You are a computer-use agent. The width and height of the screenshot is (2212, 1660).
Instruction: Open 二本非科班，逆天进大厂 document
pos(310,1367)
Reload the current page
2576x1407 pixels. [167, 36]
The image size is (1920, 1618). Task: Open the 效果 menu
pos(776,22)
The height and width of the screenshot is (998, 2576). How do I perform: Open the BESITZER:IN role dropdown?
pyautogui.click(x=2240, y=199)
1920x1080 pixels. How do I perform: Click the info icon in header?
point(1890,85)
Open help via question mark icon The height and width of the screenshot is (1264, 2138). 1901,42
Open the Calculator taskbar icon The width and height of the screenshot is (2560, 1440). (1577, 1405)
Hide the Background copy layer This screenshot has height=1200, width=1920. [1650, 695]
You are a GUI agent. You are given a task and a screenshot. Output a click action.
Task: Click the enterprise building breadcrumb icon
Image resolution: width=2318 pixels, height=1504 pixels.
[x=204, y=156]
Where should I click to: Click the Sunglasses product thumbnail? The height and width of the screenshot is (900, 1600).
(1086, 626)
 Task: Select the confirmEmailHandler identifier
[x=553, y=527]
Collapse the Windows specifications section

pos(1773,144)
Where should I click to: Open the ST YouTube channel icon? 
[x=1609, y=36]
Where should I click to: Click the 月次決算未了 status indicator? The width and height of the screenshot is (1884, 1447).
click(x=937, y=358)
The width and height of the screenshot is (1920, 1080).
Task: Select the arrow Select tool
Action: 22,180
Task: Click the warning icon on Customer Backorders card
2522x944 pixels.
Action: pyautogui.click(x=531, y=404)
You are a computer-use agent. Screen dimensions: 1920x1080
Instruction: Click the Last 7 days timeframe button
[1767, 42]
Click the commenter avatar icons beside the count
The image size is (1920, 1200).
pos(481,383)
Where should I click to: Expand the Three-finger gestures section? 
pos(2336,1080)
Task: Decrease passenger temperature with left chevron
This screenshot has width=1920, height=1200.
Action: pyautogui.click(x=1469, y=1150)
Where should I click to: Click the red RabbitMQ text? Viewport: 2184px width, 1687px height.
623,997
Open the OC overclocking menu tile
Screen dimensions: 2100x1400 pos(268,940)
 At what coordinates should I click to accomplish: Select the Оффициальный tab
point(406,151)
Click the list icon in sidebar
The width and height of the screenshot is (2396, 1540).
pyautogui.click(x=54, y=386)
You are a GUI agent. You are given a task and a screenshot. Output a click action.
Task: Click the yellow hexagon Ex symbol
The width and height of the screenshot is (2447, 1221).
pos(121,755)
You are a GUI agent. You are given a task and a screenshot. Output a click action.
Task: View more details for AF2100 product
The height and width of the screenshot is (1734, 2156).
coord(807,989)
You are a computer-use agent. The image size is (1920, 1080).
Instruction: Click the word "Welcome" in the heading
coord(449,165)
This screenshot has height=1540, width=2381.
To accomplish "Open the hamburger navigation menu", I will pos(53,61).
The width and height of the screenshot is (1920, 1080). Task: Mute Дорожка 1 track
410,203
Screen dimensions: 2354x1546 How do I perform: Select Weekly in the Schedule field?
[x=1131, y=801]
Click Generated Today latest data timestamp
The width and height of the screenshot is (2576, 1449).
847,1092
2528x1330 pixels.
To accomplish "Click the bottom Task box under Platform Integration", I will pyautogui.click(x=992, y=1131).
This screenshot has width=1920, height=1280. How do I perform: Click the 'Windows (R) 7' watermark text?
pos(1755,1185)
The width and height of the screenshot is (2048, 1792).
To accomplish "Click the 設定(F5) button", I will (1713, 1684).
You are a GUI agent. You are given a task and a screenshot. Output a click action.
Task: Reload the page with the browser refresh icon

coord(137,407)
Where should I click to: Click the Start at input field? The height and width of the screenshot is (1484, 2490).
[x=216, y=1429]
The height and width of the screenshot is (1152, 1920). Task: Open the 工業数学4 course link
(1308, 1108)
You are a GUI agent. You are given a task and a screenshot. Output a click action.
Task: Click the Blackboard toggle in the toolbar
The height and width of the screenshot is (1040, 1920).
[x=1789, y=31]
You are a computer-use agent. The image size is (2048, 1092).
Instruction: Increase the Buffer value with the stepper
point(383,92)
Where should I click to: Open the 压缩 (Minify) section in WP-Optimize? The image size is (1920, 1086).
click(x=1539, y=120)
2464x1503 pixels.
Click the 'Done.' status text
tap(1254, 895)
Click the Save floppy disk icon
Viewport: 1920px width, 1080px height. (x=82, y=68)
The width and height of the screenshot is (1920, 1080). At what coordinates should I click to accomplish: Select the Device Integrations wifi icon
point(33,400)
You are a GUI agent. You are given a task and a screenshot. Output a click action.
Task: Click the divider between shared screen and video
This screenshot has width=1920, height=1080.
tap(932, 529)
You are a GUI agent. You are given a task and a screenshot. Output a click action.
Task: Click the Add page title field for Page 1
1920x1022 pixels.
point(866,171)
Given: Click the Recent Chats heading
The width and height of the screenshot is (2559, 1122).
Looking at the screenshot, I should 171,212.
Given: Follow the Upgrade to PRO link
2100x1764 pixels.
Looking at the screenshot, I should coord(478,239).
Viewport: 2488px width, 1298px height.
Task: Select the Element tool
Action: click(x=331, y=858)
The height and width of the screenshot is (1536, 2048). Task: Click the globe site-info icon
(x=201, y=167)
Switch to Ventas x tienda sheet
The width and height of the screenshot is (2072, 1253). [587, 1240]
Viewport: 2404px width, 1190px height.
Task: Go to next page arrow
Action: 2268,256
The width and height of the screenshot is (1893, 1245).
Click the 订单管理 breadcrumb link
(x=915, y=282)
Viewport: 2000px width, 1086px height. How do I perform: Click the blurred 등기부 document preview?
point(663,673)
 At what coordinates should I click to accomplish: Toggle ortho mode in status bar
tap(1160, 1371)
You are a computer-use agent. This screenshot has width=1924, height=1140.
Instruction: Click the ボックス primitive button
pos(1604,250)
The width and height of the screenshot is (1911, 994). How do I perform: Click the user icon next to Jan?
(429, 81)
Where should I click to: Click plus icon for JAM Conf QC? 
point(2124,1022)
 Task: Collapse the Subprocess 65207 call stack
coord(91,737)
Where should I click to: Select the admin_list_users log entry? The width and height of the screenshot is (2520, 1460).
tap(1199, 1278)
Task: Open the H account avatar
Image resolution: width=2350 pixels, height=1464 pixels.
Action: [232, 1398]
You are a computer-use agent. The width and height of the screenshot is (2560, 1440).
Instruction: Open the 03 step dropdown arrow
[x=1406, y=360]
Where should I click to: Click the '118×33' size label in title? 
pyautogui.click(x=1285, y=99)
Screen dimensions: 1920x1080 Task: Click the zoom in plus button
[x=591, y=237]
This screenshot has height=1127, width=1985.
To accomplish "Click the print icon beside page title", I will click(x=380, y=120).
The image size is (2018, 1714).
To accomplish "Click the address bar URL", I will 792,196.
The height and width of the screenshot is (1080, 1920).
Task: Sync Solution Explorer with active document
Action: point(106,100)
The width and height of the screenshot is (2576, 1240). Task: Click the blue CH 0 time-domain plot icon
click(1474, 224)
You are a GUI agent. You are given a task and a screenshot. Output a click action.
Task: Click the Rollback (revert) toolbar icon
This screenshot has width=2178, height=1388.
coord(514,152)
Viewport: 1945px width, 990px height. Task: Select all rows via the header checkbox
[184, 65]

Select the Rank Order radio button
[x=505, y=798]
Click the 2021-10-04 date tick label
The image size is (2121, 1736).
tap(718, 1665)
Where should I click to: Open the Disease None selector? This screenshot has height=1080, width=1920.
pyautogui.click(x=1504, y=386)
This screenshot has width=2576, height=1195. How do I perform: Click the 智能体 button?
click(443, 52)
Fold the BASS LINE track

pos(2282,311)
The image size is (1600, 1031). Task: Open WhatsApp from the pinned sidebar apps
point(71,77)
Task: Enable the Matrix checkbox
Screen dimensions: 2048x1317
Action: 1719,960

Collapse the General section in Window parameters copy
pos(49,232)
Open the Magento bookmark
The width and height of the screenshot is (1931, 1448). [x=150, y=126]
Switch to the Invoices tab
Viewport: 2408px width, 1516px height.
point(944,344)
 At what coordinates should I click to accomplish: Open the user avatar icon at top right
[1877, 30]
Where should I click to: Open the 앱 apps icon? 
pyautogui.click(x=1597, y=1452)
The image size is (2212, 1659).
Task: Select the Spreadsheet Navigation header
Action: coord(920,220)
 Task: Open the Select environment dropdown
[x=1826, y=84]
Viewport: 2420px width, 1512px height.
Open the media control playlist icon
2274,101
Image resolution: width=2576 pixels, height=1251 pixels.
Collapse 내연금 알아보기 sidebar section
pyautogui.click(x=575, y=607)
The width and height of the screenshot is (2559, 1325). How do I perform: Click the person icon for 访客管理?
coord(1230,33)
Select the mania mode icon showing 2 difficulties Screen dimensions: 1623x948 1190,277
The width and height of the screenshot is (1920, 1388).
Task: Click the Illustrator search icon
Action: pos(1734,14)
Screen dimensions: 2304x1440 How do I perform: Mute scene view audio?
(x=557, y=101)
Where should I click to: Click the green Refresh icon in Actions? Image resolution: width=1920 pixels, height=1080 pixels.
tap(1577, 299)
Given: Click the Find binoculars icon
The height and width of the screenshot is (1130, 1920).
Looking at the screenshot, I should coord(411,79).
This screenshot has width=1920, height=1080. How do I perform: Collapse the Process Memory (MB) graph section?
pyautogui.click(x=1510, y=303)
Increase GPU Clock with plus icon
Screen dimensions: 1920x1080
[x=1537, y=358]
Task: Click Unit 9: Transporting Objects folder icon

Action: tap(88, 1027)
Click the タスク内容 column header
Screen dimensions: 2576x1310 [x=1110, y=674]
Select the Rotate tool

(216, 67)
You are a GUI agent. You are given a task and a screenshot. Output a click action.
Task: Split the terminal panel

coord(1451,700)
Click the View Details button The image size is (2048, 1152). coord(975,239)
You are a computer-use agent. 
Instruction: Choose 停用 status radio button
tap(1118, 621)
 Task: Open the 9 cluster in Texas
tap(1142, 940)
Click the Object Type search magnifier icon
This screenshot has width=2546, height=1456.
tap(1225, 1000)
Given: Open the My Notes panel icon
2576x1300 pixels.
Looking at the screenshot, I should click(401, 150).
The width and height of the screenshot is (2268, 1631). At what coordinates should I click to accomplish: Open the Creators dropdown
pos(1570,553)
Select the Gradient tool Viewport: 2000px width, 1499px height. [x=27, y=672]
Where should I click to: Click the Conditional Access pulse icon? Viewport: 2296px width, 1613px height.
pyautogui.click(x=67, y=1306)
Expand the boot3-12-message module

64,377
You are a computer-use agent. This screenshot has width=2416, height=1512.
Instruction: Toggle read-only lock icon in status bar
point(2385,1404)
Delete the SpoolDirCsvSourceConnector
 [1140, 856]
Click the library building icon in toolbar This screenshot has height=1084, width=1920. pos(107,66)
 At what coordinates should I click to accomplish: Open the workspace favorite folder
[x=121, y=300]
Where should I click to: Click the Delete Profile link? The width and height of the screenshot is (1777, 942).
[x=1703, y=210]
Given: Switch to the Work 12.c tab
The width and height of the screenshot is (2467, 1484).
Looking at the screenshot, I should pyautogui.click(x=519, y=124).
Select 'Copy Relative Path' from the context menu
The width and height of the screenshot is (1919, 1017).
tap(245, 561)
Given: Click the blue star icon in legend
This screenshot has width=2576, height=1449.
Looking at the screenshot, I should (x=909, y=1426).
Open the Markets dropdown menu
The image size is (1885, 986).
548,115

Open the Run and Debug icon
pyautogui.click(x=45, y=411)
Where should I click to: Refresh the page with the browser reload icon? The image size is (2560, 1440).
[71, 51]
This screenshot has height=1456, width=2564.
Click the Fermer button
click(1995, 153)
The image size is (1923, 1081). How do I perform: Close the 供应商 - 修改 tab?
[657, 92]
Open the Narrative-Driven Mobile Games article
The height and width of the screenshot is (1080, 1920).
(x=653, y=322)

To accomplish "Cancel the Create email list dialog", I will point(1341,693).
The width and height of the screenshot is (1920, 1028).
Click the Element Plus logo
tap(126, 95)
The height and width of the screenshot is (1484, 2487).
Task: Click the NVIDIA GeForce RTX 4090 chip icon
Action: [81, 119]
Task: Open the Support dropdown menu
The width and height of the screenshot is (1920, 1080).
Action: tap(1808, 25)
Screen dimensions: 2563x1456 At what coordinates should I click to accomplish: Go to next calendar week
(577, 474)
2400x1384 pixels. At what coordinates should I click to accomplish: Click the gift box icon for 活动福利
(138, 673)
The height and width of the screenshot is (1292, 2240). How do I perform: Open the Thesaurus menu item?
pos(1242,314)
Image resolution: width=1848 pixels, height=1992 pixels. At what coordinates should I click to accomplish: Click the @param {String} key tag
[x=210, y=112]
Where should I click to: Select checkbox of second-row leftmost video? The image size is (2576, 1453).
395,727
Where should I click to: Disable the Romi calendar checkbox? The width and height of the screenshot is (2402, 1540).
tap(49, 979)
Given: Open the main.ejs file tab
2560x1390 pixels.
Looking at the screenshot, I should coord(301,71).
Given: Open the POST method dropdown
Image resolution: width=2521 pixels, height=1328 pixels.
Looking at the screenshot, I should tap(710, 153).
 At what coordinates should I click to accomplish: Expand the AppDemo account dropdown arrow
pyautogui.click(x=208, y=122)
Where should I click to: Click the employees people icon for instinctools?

Brief:
Scan the preceding listing for the string "beside" and copy every line where it occurs.

Answer to this exercise:
Click the commenter avatar icons beside the count
To accomplish "Click the print icon beside page title", I will click(x=380, y=120).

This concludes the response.